====== DATA FOR THE TASK

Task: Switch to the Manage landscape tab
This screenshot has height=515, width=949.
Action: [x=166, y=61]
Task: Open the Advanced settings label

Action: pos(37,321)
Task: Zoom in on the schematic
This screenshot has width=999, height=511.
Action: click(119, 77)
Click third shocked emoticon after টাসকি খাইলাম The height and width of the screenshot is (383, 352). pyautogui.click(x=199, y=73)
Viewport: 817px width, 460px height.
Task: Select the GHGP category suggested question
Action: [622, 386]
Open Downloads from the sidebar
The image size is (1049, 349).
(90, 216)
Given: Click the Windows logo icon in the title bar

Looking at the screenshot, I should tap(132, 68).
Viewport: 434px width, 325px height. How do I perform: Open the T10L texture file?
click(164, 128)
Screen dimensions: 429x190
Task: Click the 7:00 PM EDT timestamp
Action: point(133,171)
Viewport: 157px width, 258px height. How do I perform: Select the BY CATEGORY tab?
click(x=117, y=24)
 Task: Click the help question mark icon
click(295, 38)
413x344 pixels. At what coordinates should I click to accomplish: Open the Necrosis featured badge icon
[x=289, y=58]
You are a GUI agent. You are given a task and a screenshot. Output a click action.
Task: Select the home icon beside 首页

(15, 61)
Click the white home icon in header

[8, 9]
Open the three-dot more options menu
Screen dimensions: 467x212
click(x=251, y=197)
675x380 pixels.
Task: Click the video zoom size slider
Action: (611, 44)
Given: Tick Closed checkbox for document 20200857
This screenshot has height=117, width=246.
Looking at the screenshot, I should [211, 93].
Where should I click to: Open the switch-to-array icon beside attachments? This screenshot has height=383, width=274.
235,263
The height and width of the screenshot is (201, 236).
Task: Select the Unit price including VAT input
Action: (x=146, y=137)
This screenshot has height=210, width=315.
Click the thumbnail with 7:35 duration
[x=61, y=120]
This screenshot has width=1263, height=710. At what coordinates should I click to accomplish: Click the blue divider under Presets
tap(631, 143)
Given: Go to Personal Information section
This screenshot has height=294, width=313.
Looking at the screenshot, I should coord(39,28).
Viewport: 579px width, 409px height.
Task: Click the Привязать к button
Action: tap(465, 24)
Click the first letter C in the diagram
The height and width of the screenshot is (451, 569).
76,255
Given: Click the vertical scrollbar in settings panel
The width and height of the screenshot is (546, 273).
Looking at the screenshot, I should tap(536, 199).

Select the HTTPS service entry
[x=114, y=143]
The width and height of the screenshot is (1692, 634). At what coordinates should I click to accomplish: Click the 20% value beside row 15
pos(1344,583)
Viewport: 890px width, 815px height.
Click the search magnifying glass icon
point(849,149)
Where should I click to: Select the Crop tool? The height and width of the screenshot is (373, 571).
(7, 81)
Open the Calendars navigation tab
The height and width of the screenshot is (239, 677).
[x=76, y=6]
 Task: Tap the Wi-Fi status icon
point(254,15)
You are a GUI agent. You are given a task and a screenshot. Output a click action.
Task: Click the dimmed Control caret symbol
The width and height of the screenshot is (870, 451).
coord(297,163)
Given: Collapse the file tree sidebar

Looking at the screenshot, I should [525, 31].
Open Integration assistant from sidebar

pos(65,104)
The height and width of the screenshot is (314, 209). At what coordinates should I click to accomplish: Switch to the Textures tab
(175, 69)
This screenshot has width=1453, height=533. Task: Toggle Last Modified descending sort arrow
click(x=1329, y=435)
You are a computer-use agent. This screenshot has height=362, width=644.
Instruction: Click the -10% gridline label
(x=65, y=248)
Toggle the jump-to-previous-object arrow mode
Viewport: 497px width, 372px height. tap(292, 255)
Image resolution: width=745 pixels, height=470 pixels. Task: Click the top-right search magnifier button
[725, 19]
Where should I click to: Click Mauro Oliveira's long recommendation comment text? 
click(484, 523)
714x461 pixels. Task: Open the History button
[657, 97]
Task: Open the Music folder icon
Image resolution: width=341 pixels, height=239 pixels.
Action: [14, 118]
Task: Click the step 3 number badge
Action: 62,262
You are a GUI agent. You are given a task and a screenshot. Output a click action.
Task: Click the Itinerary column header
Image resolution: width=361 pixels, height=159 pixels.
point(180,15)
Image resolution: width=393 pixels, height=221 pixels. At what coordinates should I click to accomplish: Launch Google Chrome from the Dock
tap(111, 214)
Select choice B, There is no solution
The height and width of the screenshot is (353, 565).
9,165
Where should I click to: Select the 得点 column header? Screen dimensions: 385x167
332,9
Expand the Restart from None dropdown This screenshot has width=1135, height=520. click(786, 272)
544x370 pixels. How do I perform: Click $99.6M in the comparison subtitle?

============

Your answer should consist only of the lines above between the line holding "Click the white home icon in header" and the line holding "Given: Click the vertical", inclusive, each transcribed exactly.

Click the white home icon in header

[8, 9]
Open the three-dot more options menu
Screen dimensions: 467x212
click(x=251, y=197)
675x380 pixels.
Task: Click the video zoom size slider
Action: (611, 44)
Given: Tick Closed checkbox for document 20200857
This screenshot has height=117, width=246.
Looking at the screenshot, I should [211, 93].
Where should I click to: Open the switch-to-array icon beside attachments? This screenshot has height=383, width=274.
235,263
The height and width of the screenshot is (201, 236).
Task: Select the Unit price including VAT input
Action: (x=146, y=137)
This screenshot has height=210, width=315.
Click the thumbnail with 7:35 duration
[x=61, y=120]
This screenshot has width=1263, height=710. At what coordinates should I click to accomplish: Click the blue divider under Presets
tap(631, 143)
Given: Go to Personal Information section
This screenshot has height=294, width=313.
Looking at the screenshot, I should coord(39,28).
Viewport: 579px width, 409px height.
Task: Click the Привязать к button
Action: tap(465, 24)
Click the first letter C in the diagram
The height and width of the screenshot is (451, 569).
76,255
Given: Click the vertical scrollbar in settings panel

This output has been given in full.